--- Dataset extract Enclosed Below ---
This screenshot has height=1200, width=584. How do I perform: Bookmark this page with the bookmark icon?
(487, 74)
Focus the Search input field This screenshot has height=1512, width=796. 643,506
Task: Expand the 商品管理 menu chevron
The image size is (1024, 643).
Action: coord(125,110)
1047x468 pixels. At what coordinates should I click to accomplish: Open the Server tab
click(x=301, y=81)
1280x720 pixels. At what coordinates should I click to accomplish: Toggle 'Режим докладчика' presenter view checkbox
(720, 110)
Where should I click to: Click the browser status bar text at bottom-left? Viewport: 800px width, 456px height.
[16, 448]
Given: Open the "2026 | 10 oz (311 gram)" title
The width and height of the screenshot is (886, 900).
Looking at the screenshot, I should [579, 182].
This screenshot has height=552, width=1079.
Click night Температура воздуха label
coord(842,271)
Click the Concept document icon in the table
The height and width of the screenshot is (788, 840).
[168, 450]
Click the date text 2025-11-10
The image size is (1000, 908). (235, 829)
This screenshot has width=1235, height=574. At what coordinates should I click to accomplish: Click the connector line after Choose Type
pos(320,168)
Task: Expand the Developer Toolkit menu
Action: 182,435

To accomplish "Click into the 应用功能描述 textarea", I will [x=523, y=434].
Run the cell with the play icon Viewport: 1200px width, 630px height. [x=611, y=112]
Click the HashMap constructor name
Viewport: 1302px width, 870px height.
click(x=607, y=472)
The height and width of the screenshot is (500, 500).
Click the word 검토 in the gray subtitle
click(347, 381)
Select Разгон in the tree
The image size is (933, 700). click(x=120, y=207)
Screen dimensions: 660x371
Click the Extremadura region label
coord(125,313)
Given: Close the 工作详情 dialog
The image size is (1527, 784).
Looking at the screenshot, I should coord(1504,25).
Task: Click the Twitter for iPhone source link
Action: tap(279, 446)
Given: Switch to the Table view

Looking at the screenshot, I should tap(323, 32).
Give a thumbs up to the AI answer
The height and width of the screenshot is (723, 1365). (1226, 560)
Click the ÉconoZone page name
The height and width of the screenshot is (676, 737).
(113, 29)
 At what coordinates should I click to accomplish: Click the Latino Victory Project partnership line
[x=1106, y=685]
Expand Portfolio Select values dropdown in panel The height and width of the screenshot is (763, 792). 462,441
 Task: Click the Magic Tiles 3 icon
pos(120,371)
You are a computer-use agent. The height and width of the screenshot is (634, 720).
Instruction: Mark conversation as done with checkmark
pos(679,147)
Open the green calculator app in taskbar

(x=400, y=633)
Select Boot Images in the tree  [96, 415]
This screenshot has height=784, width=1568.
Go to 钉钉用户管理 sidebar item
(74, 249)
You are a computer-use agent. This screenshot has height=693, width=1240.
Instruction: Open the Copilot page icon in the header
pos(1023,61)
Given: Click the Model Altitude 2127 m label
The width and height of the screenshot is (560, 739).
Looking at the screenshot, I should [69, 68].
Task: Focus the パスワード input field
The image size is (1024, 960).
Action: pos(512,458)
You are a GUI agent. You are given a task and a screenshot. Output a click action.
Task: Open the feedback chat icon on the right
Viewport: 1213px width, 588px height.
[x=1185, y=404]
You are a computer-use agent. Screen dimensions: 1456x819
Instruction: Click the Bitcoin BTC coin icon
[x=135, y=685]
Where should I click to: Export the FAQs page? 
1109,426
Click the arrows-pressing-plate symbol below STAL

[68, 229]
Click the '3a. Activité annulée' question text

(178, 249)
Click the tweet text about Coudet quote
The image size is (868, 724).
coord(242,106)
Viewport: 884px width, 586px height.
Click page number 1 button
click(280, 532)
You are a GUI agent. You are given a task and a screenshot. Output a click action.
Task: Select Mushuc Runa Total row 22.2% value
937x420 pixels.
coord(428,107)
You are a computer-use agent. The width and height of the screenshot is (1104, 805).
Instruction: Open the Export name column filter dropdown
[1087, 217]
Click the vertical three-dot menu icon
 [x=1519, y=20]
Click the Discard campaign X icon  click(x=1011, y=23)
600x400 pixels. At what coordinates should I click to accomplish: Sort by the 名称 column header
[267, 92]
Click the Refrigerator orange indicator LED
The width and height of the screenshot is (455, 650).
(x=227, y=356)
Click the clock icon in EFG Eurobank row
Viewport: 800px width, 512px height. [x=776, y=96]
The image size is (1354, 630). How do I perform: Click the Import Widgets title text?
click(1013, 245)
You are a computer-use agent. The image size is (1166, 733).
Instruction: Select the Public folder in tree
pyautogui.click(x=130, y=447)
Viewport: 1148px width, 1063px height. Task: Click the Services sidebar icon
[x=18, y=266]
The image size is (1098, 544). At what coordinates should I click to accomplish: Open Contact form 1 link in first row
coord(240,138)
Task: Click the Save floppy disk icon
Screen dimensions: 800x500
--- End of Enclosed Dataset extract ---
## What to do
Which lines belong in the answer? Exactly those from the first line of the entries through the line holding "Task: Expand the 商品管理 menu chevron", inclusive, copied unchanged.

## Solution to this task
This screenshot has height=1200, width=584. How do I perform: Bookmark this page with the bookmark icon?
(487, 74)
Focus the Search input field This screenshot has height=1512, width=796. 643,506
Task: Expand the 商品管理 menu chevron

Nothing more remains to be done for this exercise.